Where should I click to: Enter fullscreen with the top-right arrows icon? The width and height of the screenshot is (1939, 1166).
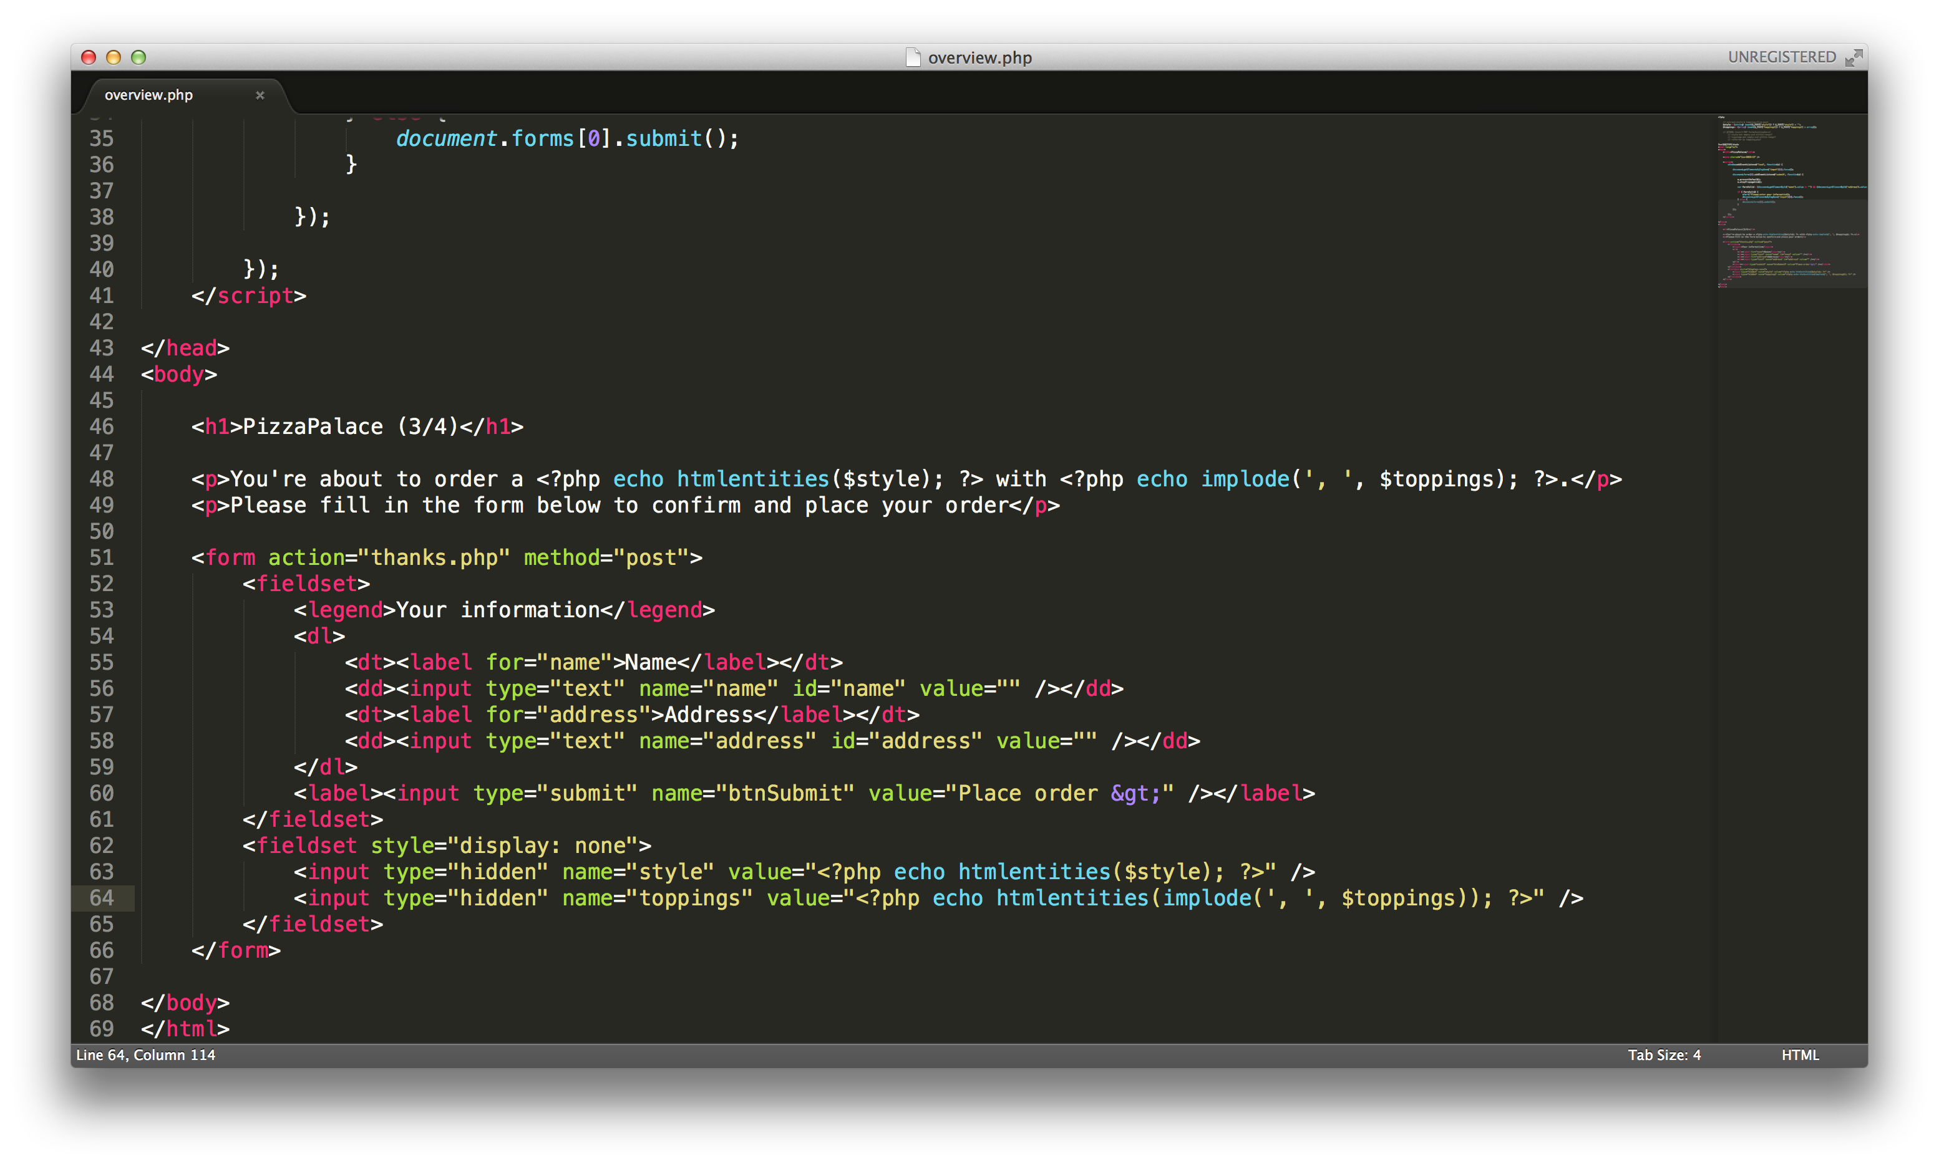click(x=1853, y=57)
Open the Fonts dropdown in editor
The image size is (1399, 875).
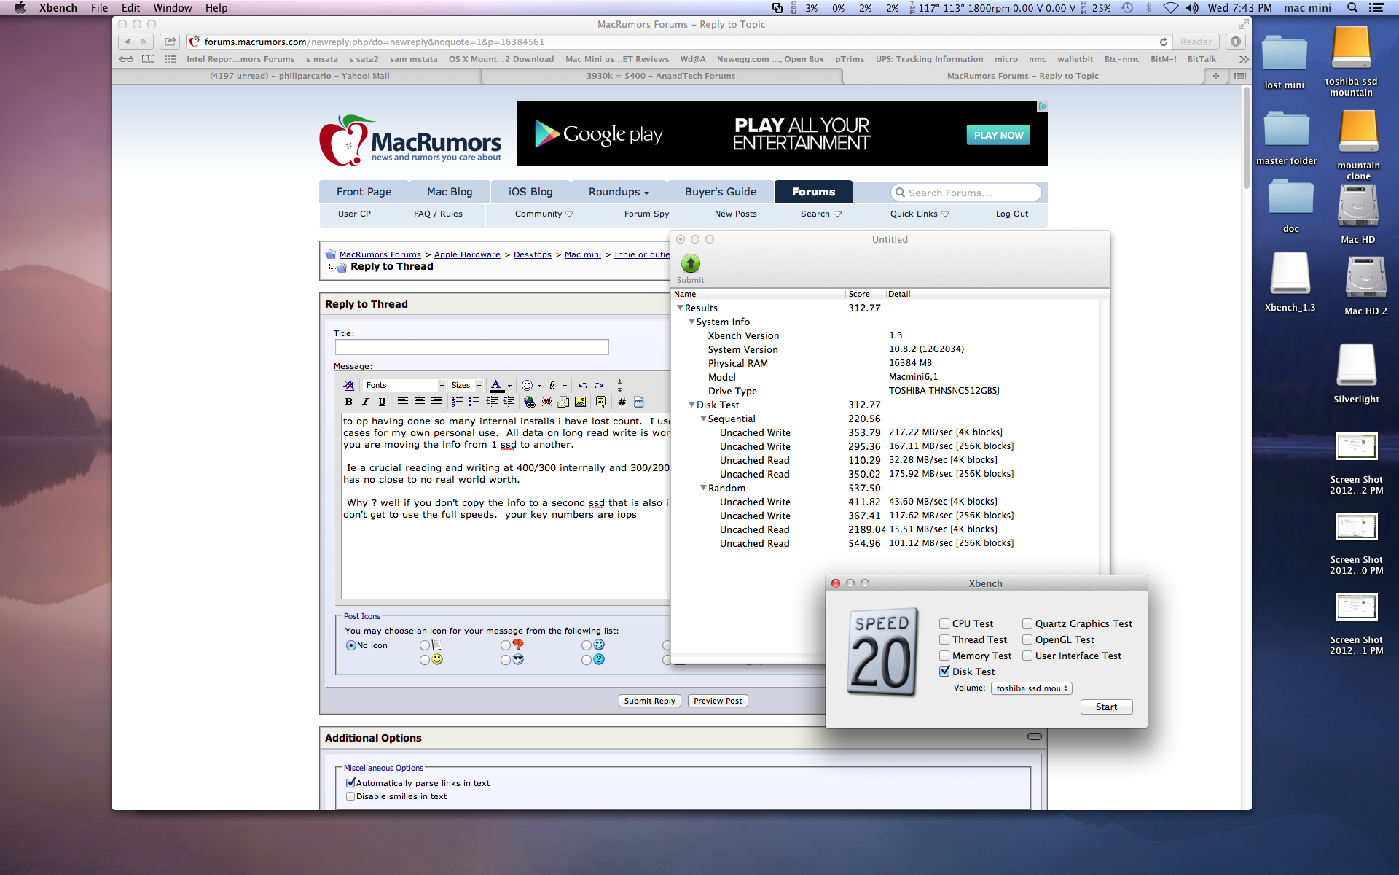point(404,385)
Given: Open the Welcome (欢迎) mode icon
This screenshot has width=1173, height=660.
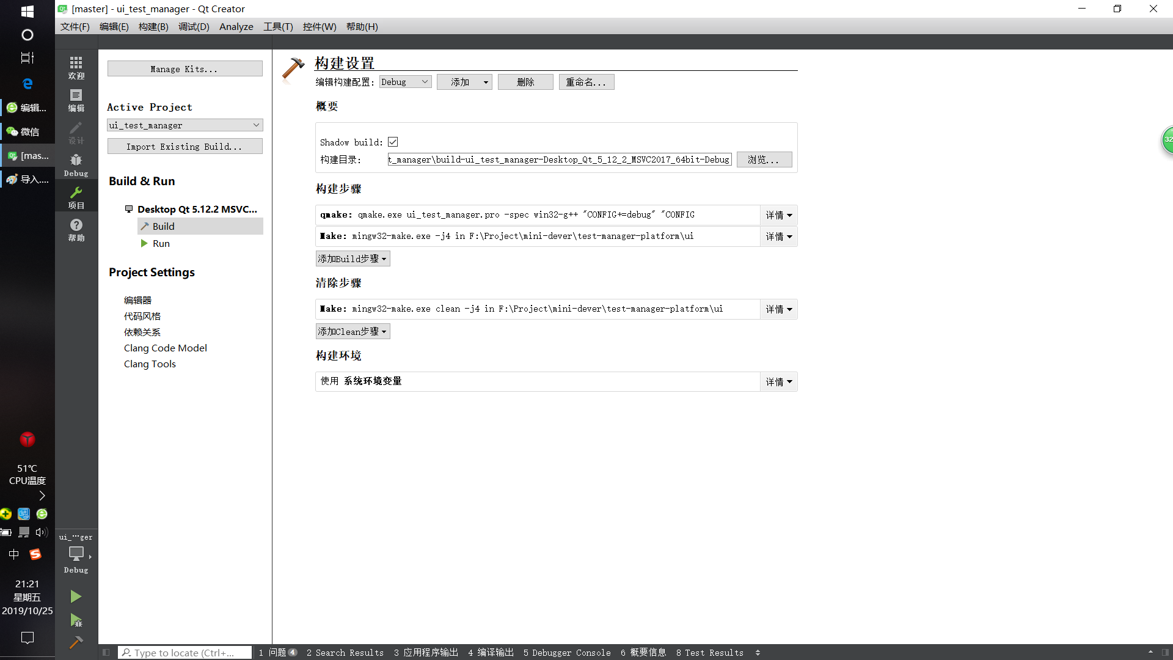Looking at the screenshot, I should click(76, 67).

What you need to do ▸
If a line in the data above contains the string "Open", count it; then state only the total.

Task answer ▸
2